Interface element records

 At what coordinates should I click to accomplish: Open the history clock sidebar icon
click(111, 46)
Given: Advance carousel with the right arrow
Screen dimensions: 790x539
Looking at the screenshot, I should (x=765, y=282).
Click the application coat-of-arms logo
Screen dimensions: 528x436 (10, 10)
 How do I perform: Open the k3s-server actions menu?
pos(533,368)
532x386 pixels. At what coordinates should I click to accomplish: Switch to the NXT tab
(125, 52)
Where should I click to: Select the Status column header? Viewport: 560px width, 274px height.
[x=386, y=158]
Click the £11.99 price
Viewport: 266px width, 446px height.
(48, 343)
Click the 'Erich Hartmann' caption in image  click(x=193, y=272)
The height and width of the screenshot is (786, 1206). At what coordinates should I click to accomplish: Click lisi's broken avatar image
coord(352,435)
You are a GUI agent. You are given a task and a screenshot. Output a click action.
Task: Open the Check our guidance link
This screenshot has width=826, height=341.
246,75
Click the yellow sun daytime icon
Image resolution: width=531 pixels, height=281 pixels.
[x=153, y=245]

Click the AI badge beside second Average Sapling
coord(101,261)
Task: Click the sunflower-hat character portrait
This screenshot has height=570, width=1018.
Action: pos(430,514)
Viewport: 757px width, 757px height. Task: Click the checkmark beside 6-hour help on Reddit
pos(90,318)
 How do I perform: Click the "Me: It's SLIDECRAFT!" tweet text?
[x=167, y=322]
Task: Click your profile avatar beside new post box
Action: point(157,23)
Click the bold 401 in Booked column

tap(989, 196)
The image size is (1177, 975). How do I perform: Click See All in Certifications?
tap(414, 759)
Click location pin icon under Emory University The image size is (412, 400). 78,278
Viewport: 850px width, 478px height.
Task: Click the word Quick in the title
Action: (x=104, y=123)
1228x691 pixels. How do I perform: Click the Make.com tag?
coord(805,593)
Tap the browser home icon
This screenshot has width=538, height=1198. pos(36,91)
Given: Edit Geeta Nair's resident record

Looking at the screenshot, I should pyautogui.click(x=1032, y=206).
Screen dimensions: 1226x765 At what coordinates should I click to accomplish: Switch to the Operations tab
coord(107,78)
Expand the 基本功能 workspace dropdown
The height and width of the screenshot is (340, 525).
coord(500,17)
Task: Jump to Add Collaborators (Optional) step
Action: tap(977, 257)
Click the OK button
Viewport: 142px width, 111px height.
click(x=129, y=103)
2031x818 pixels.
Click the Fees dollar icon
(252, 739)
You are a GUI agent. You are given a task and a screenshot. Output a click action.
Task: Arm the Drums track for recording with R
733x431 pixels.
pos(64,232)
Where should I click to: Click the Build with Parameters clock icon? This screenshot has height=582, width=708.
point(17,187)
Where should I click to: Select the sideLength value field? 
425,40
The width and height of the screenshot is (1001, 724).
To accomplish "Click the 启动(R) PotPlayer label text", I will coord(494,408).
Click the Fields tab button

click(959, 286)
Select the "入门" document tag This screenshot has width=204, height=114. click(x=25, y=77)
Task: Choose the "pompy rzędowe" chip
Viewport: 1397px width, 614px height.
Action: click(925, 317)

*Task description*
Copy every row above word for word, keeping the same order.

*Final result*
 At what coordinates should I click to accomplish: Open the history clock sidebar icon
click(111, 46)
Given: Advance carousel with the right arrow
Screen dimensions: 790x539
Looking at the screenshot, I should (x=765, y=282).
Click the application coat-of-arms logo
Screen dimensions: 528x436 (10, 10)
 How do I perform: Open the k3s-server actions menu?
pos(533,368)
532x386 pixels. At what coordinates should I click to accomplish: Switch to the NXT tab
(125, 52)
Where should I click to: Select the Status column header? Viewport: 560px width, 274px height.
[x=386, y=158]
Click the £11.99 price
Viewport: 266px width, 446px height.
(48, 343)
Click the 'Erich Hartmann' caption in image  click(x=193, y=272)
The height and width of the screenshot is (786, 1206). At what coordinates should I click to accomplish: Click lisi's broken avatar image
coord(352,435)
You are a GUI agent. You are given a task and a screenshot. Output a click action.
Task: Open the Check our guidance link
This screenshot has width=826, height=341.
246,75
Click the yellow sun daytime icon
Image resolution: width=531 pixels, height=281 pixels.
[x=153, y=245]

Click the AI badge beside second Average Sapling
coord(101,261)
Task: Click the sunflower-hat character portrait
This screenshot has height=570, width=1018.
Action: pos(430,514)
Viewport: 757px width, 757px height. Task: Click the checkmark beside 6-hour help on Reddit
pos(90,318)
 How do I perform: Click the "Me: It's SLIDECRAFT!" tweet text?
[x=167, y=322]
Task: Click your profile avatar beside new post box
Action: point(157,23)
Click the bold 401 in Booked column

tap(989, 196)
The image size is (1177, 975). How do I perform: Click See All in Certifications?
tap(414, 759)
Click location pin icon under Emory University The image size is (412, 400). 78,278
Viewport: 850px width, 478px height.
Task: Click the word Quick in the title
Action: (x=104, y=123)
1228x691 pixels. How do I perform: Click the Make.com tag?
coord(805,593)
Tap the browser home icon
This screenshot has width=538, height=1198. pos(36,91)
Given: Edit Geeta Nair's resident record

Looking at the screenshot, I should pyautogui.click(x=1032, y=206).
Screen dimensions: 1226x765 At what coordinates should I click to accomplish: Switch to the Operations tab
coord(107,78)
Expand the 基本功能 workspace dropdown
The height and width of the screenshot is (340, 525).
coord(500,17)
Task: Jump to Add Collaborators (Optional) step
Action: tap(977, 257)
Click the OK button
Viewport: 142px width, 111px height.
click(x=129, y=103)
2031x818 pixels.
Click the Fees dollar icon
(252, 739)
You are a GUI agent. You are given a task and a screenshot. Output a click action.
Task: Arm the Drums track for recording with R
733x431 pixels.
pos(64,232)
Where should I click to: Click the Build with Parameters clock icon? This screenshot has height=582, width=708.
point(17,187)
Where should I click to: Select the sideLength value field? 
425,40
The width and height of the screenshot is (1001, 724).
To accomplish "Click the 启动(R) PotPlayer label text", I will coord(494,408).
Click the Fields tab button

click(959, 286)
Select the "入门" document tag This screenshot has width=204, height=114. click(x=25, y=77)
Task: Choose the "pompy rzędowe" chip
Viewport: 1397px width, 614px height.
Action: click(925, 317)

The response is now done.